Section 8.04 Amendment.
This Agreement may be amended by the parties hereto at any time
before or after receipt of the Company Shareholder Approval;
provided, however, that after such approval has been obtained,
there shall be made no amendment that by Law requires further
approval by the shareholders of the Company without such
approval having been obtained. This Agreement may not be amended
except by an instrument in writing signed on behalf of each of
the parties hereto.
Section 8.05 Extension;
Waiver. At any time prior to the Effective Time, the parties
may (a) extend the time for the performance of any of the
obligations or other acts of the other parties, (b) waive
any inaccuracies in the representations and warranties contained
herein or in any document delivered pursuant hereto or
(c) subject to the proviso to the first sentence of
Section 8.04, waive compliance with any of the agreements
or conditions contained herein. Any agreement on the part of a
party to any such extension or waiver shall be valid only if set
forth in an instrument in writing signed on behalf of such
party. The failure of any party to this Agreement to assert any
of its rights under this Agreement or otherwise shall not
constitute a waiver of such rights.
Section 8.06 Procedure
for Termination or Amendment.

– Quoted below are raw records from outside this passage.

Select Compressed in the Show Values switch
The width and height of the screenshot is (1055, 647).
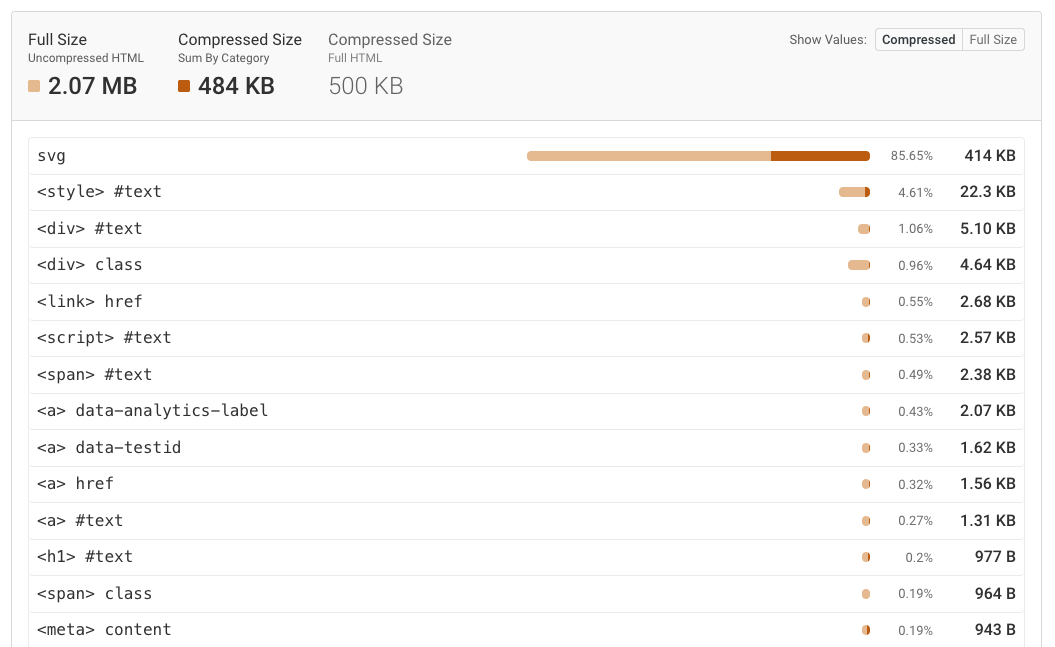[x=918, y=39]
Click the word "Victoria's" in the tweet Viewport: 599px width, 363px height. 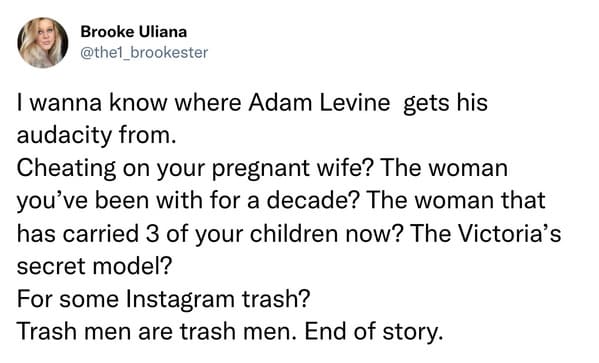pos(509,233)
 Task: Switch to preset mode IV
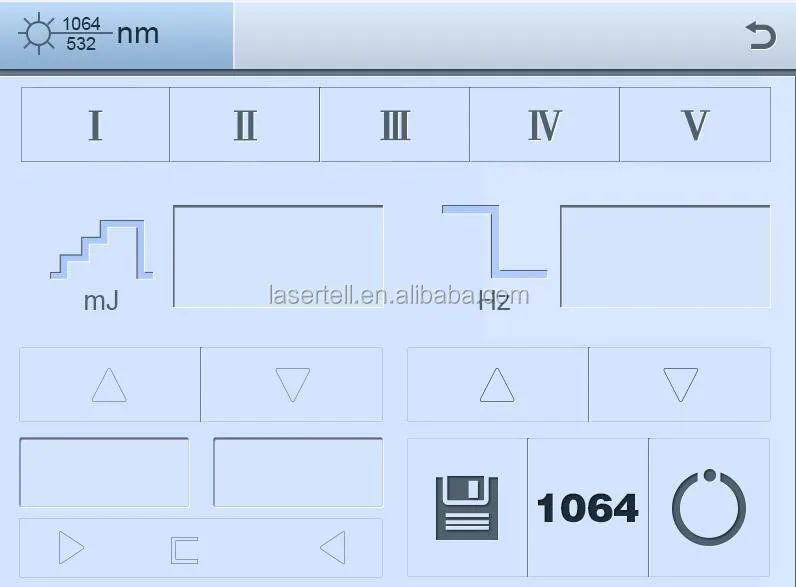544,125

A termination of this
Agreement pursuant to Section 8.01 or an amendment of this
Agreement pursuant to Section 8.04 shall, in order to be
effective, require, in the case of Parent or the Company, action
by the Parent Board or the Company Board, as applicable, or,
with respect to any amendment of this Agreement pursuant to
Section 8.04, the Parent Board or the Company Board, as
applicable, or the duly authorized committee or other designee
of the Parent Board or the Company Board, as applicable, to the
extent permitted by Law.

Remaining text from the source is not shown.